Unlike traditional typosquatting attacks that rely on social engineering tactics or the victim misspelling a package name, this particular supply chain attack is more sophisticated as it needed no action by the victim, who automatically received the malicious packages.

Hackers Tried to Poison Florida Town’s Water Supply

Most security news I’ve shared involves purely digital hacking. This story from Reuters is a case of using hacking to affect the physical world, like an attempt to poison a town’s water supply.

The hackers then increased the amount of sodium hydroxide, also known as lye, being distributed into the water supply. The chemical is typically used in small amounts to control the acidity of water, but at higher levels is dangerous to consume.

Oldsmar Mayor Eric Seidel said in a press conference on Monday that the affected water treatment facility also had other controls in place that would have prevented a dangerous amount of lye from entering the water supply unnoticed.

Browser Favicons Can be Used to Track You Online

Software designer Jonas Strehle discovered that browser favicons can be used to give you a unique ID that can be used to track you across the web. It works even if you use privacy tools like a VPN, incognito browsing, deleting cookies/browser cache, and others.

To be clear, this is a proof-of-concept and not something that Strehle has found out in the wild. Strehle’s supercookie program (which uses a Cookie Monster favicon) is a proof of the concept described by the university researchers.

Washington State Suffers Data Breach due to Contractor ‘Accellion’

Washington’s state government reported a data breach on Monday that could affect over 1.6 million people. The breach is connected to Accellion, a contractor involved with the state auditor’s office.

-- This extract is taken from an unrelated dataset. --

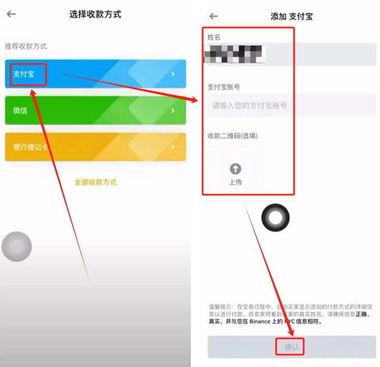Click the 温馨提示 notice text
This screenshot has height=367, width=380.
point(291,314)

During the week of January 25, 2021, Accellion confirmed that an unauthorized person gained access to SAO files by exploiting a vulnerability in Accellion’s file transfer service. Some of the SAO data files contained personal information of Washington state residents who filed unemployment insurance claims in 2020 […] may also include the personal information of other Washington residents who have not yet been identified but whose information was in state agency or local government files under review by the SAO.

How Apple Improved iMessage Security in iOS 14

Project Zero, Google’s security team, reverse-engineered iMessage to see how Apple improved it in its latest OS 14 releases. Specially, how it has gained new protections against zero-day attacks using BlastDoor, resliding of the shared cache, and exponential throttling.

One of the major changes in iOS 14 is the introduction of a new, tightly sandboxed “BlastDoor” service which is now responsible for almost all parsing of untrusted data in iMessages (for example, NSKeyedArchiver payloads). Furthermore, this service is written in Swift, a (mostly) memory safe language which makes it significantly harder to introduce classic memory corruption vulnerabilities into the code base.

Password Manager Bitwarden Adds Touch ID to Browser Extension

Password manager Bitwarden announced the addition of a couple of new features. One feature adds support for Touch ID and Windows Hello to its browser extensions.

Browser extensions will now be able to access this authentication inside the Desktop application. This allows a more streamlined integration with hardware that does not require a unique browser-level integration. Biometric authentication requires macOS users to download the Mac App Store version.

Buffer Overflow Bug Found in SUDO Dubbed ‘Baron Samedit’

Tracked as CVE-2021-3156, a heap overflow bug found in sudo and dubbed “Baron Samedit” has been found recently. It allows an unprivileged user to gain root privileges on a vulnerable machine using a default sudo configuration.

The vulnerability itself has been hiding in plain sight for nearly 10 years. It was introduced in July 2011 (commit 8255ed69) and affects all legacy versions from 1.8.2 to 1.8.31p2 and all stable versions from 1.9.0 to 1.9.5p1 in their default configuration.

2020-02-03: Looks like macOS is affected after all.